In order to think scientifically, you must have an advanced degree in science. And in order to think scientifically about a particular sub-discipline in the sciences, you must have an advanced degree in that particular scientific sub-discipline. Right? 

Well, no, not necessarily. This may be the accepted “scientific” wisdom, but it’s based on a rigid view of what “the scientific method” actually involves. Some scientific problems are more like some mathematical problems: All that is needed to find the “Eureka” insight is the ability to tilt your head and look at a problem in just the right way. In my time as a math PhD student, I especially enjoyed the kinds of problems that required little or no theoretical build-up, because they allowed naturally astute people to show off their chops whether or not they had an alphabet soup after their names. It can be the same way in science.

Olbers’s Paradox

Stephen Meyer gives a lovely example of this in his new book Return of the God Hypothesis. The hero is neither a biologist, nor a chemist, nor a physicist, but the poet Edgar Allan Poe. The problem at hand was an astronomical puzzle known as Olbers’s Paradox, which got its name 250 years after philosophers and scientists had first begun trying to solve it. Here is the problem: Suppose (as most educated people did at that time) that the universe is infinitely large with a roughly uniform distribution of stars or star clusters. But if that’s true, then every line of sight should end in a star, just as every line of sight would end in a tree if you were standing in an infinite forest. So why is the sky dark at night? An easy question. A hard problem. 
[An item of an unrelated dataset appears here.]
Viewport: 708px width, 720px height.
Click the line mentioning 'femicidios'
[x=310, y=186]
Maybe, some suggested, there’s a finite number of stars. Or maybe the all-explaining “ether” mopped up some of the light before it got to us. Maybe the light just ran out of steam.

“I Got There First”

Poe offered his solution in 1848, in an essay fittingly titled “Eureka: A Prose Poem”: The light of the most far-flung stars hasn’t yet had time to reach us. But such a statement only makes sense if the universe has a beginning. Thus, Poe reasoned, we have a finite universe, not yet old enough for the light from every star to have made the trek to Earth. This, he proposed, was “the only mode…in which…we could comprehend the voids which our telescopes find in innumerable directions.”
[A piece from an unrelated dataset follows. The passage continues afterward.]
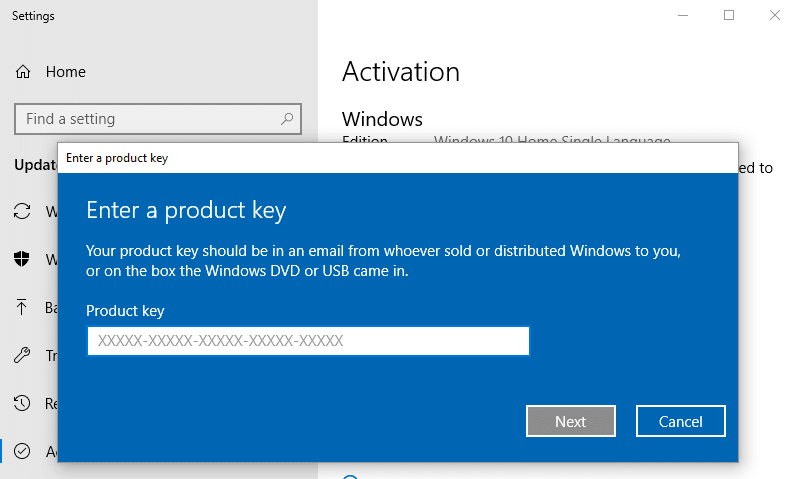This screenshot has height=479, width=797.
Task: Open Recovery via the history clock icon
Action: [x=22, y=404]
Poe would not live to see the field of astronomy catch up with his eureka flash. But in hindsight, we can posthumously award him the “I got there first” prize. With no formal training in astronomy or physics, Poe nonetheless had all he needed to claim it: a bit of ingenuity, a bit of imagination, a quiet moment to suck on his pen and daydream. Sometimes, that’s all you need. In that sense, what’s true for cooking in the world of Ratatouille can be true for science in our world: Anyone can do it.